Kalau takdir berkata lain, gue bisa apa, Van?
•••
Masih belum menyerah, esok harinya Gia pergi lagi ke rumah sakit untuk menjenguk Gilang. Pulang sekolah sore ini ia ditemani oleh teman-teman sekelas dengan membawa buah tangan dan juga balon, benar-benar seperti pesta ulang tahun. Mereka melakukan itu karena ditraktir bakso oleh Gia, sedangkan Gia sendiri ingin membuat Gilang senang.
"Ris, mama lo beneran gak ke sini kan?"
"Iya, dia datengnya malem kok, lo tenang aja," kata Iris begitu Gia sudah tiba di depan ruangan. "Ya udah cepet tiup balonnya entar ada petugas lewat lagi."
"Tapi lo yakin di dalem kedap suara?"
"Iya, iya. Udah, cepetan!"
Tanpa lama lagi, mereka langsung meniup balon dan membakar lilin di atas kue. Begitu persiapan sudah matang mereka pun masuk ke ruangan. "Semoga cepet sembuh Gil--"
Seketika suasana menjadi hening, mereka semua terdiam saat Gilang menampilkan perut kotak-kotaknya, tengah duduk santai di ranjang.
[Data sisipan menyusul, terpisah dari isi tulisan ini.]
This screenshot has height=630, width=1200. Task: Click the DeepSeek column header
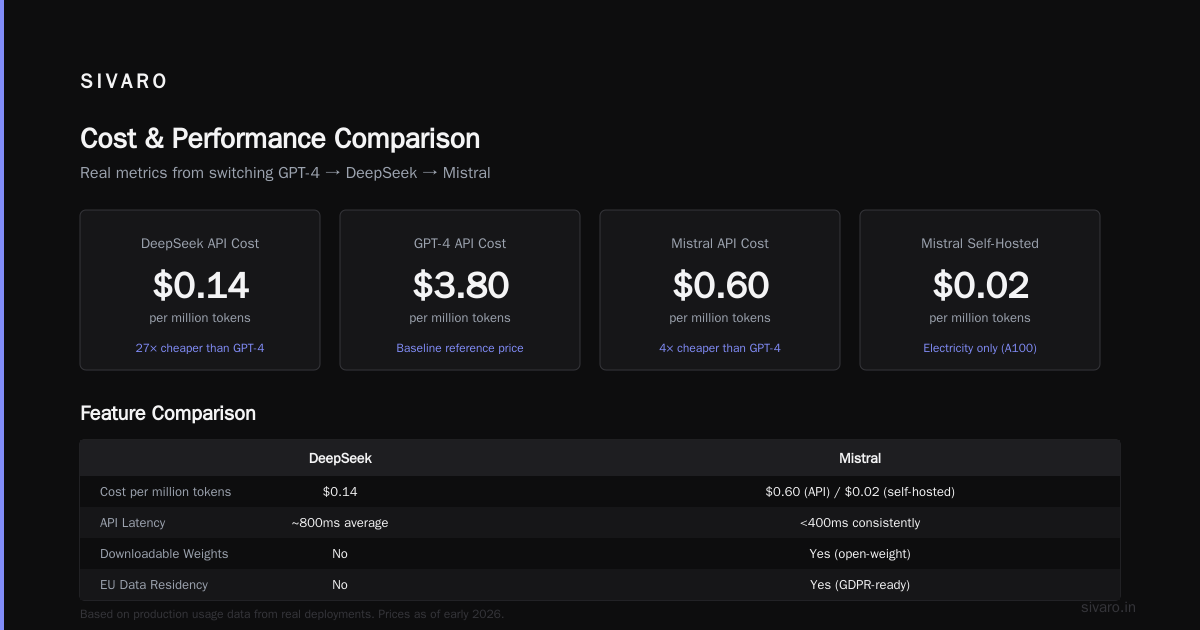(340, 458)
"Oh, my god! Mata gue langsung jernih!"
"Anjir, abis nge-gym ya lo."
"Nikmat Tuhan mana yang kau dustakan?"
Mata Gilang tak kalah melotot terkejut, dia yang tadinya hendak mengenakan baju pun segera menutupi tubuhnya. "Eh, kenapa pada ke sini?"
"Ya, jenguk lo lah Lang. Masa mau ngamen," ucap Vanila.
"Keluar!"
"Eh, geger otak masih aja lo galak. Kita di sini karena bakso tau gak. Lebih tepatnya sih disuruh Gia." Vanila cekikikan, membuat Gia mengjotos kepalanya. "Sakit, Gi!"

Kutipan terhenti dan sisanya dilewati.